America’s political future depends to a large extent on the war of the generations.If Millennials and Generation Z manage to unite in a bipartisan bloc, then within ten years they will dominate US politics and the Democrats will follow suit. But if the Republicans manage to use the culture war to win over enough baby boomers to their side, then Trumpism could have a longer life than many currently believe.

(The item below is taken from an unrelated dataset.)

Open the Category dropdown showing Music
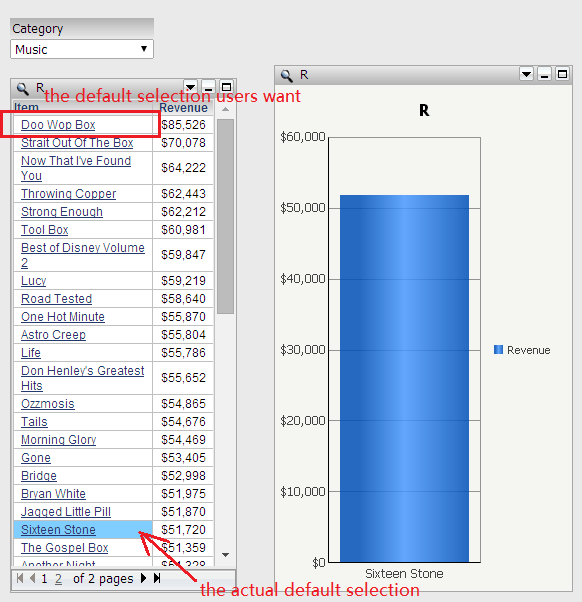This screenshot has width=582, height=602. (82, 49)
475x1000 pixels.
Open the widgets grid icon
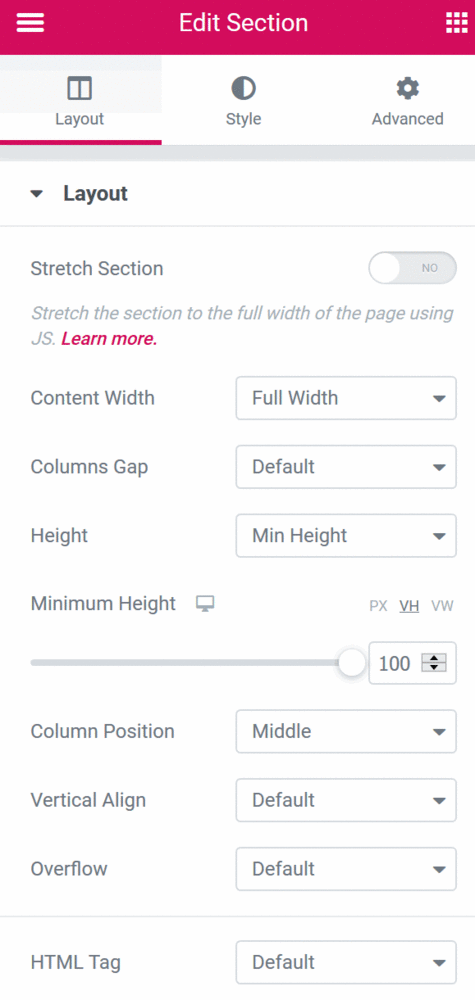(456, 23)
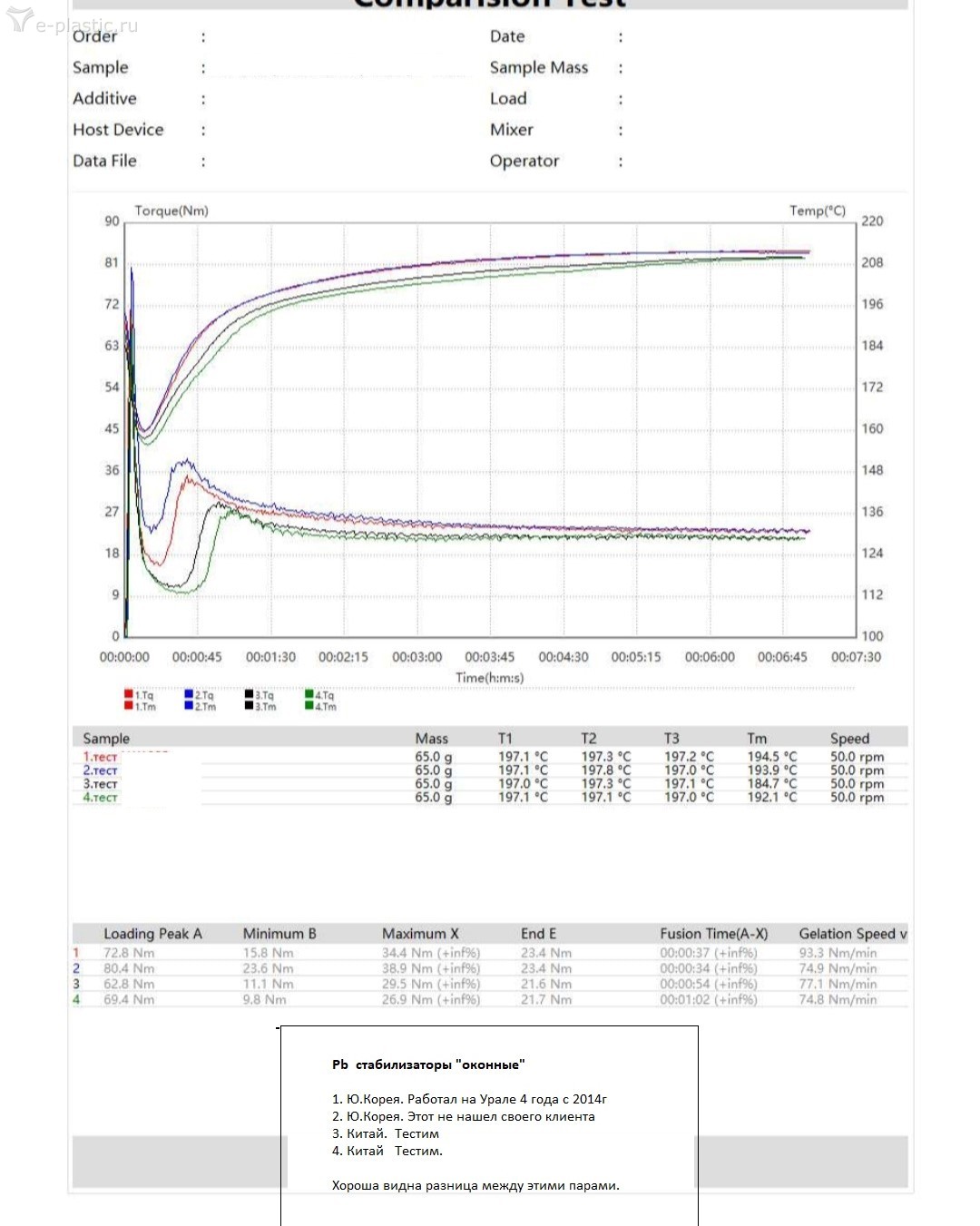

When Roosevelt spoke of the "rendez-vous with fate" that would be destined for the younger generation at the time, no one in the audience suspected that this fate would take the form of another world war. Democratic presidential candidates like to use similarly high-flying words. Barack Obama often quoted Martin Luther King: "The arc of the moral universe is wide, but it leans towards justice." On the night of November 8, 2016, many Democrats simply could not imagine that this arc would now lean towards Trump.

Be careful with forecasts

Cyclical theories that try to explain and predict political change on the basis of generational change should be treated with caution. If Mannheim's thesis is correct that generations are shaped by important events in their youth, then - who knows - a single black swan could transform today's children into Alexandria Ocasio-Cortez's worst nightmare: Generation T (like Trump). Aren't the President's critics happily suggesting that his vocabulary corresponds to that of a fourth grader? That's right, but that also means fourth graders can understand what Donald Trump is saying. In 2028, today's fourth graders will reach voting age. Maybe then they will be as politically correct as Generation Z is today. But history teaches us not to expect it without further ado.

In 1960, Friedrich Hayek predicted in “The Constitution of Freedom” that “most of those who retire at the end of the century will depend on the charity of the younger generation. And in the end it is not morality but the fact that the young are asking the police and the military that will decide the question: Concentration camps for the old, who cannot support themselves, will likely be the fate of an old generation whose incomes are perfect depends on a coercion on the younger ones. "

His prognosis did not come true - a warning to be heeded that it is far easier to identify conflicts of interest between the generations than to correctly predict their future political effects.

Niall Ferguson is co-director of the Applied History Project at Harvard Kennedy School. Eyck Freymann works as a research analyst at the consulting firm Greenmantle. The abridged version of the article appeared in the original in "The Atlantic" magazine. Translated from the English by as.